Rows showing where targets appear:
·····

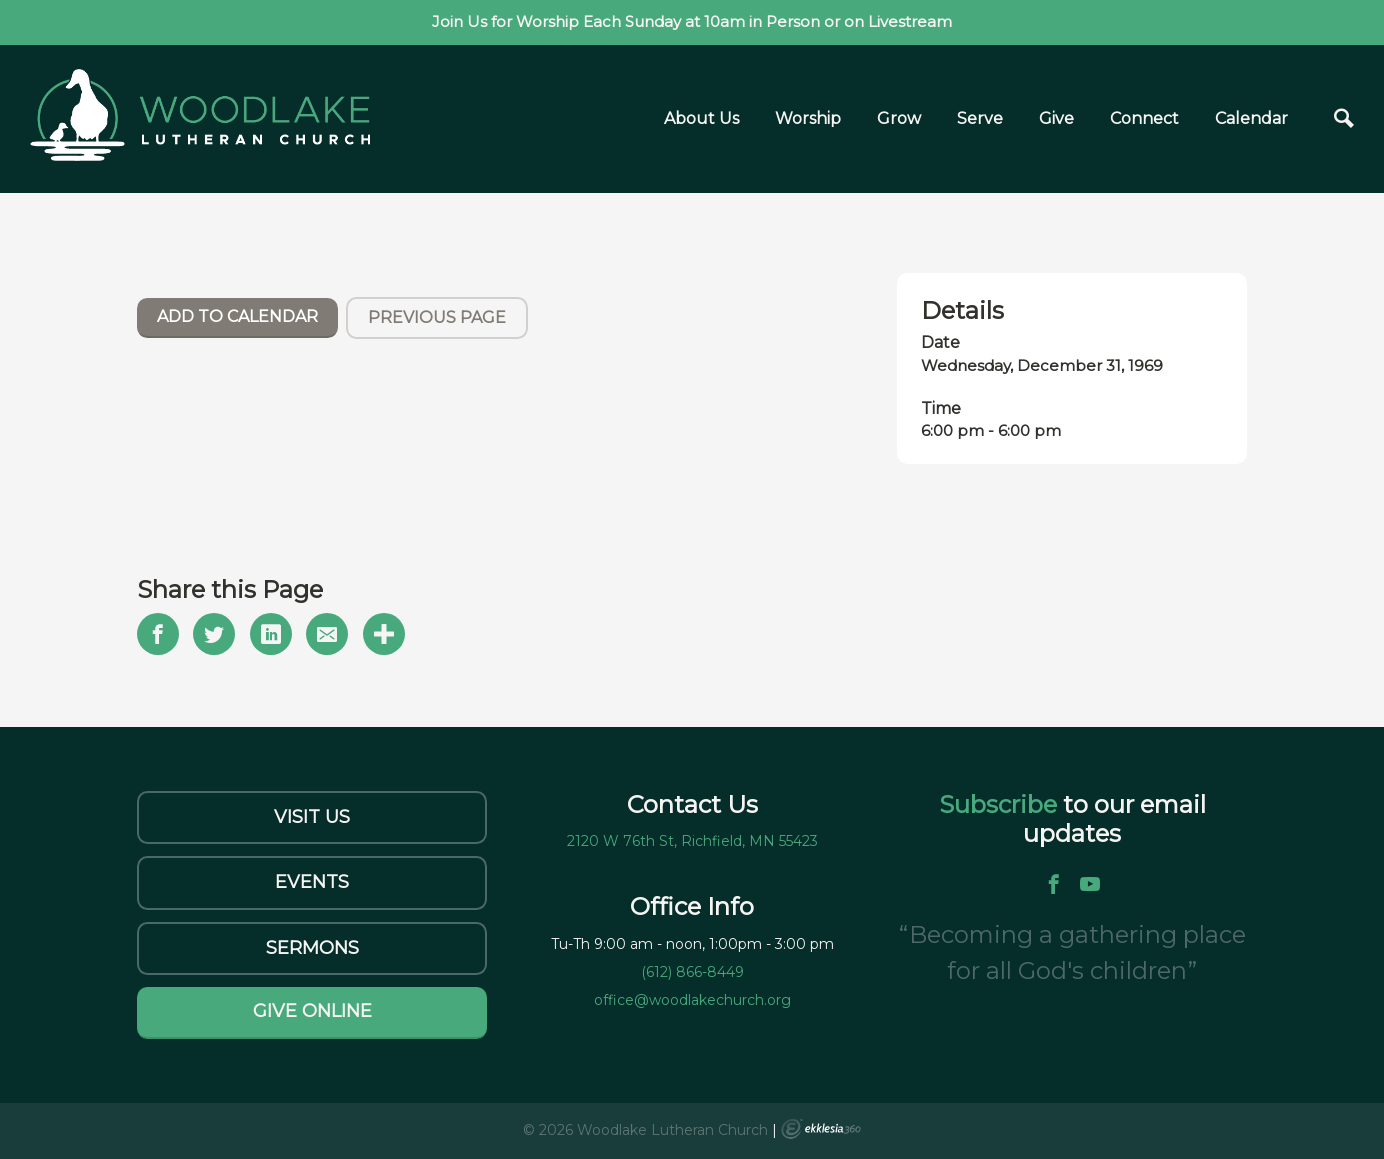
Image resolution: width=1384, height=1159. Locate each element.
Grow (899, 118)
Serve (980, 118)
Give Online (312, 1011)
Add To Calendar (237, 316)
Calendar (1251, 118)
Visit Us (312, 817)
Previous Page (437, 317)
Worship (808, 118)
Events (312, 882)
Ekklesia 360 (821, 1129)
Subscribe (1001, 804)
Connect (1144, 118)
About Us (701, 118)
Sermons (312, 948)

·····

> _TASK REQUIREMENTS_:
Reproduce every line of the data above, requests included, and shift each coordinate in the answers by -121. Omit the pictures.

> _RESULT FOR THIS EXERCISE_:
Image resolution: width=1384, height=1159. Locate each element.
Grow (778, -3)
Serve (859, -3)
Give Online (191, 890)
Add To Calendar (116, 195)
Calendar (1130, -3)
Visit Us (191, 696)
Previous Page (316, 196)
Worship (687, -3)
Events (191, 761)
Ekklesia 360 (700, 1008)
Subscribe (880, 683)
Connect (1023, -3)
About Us (580, -3)
Sermons (191, 827)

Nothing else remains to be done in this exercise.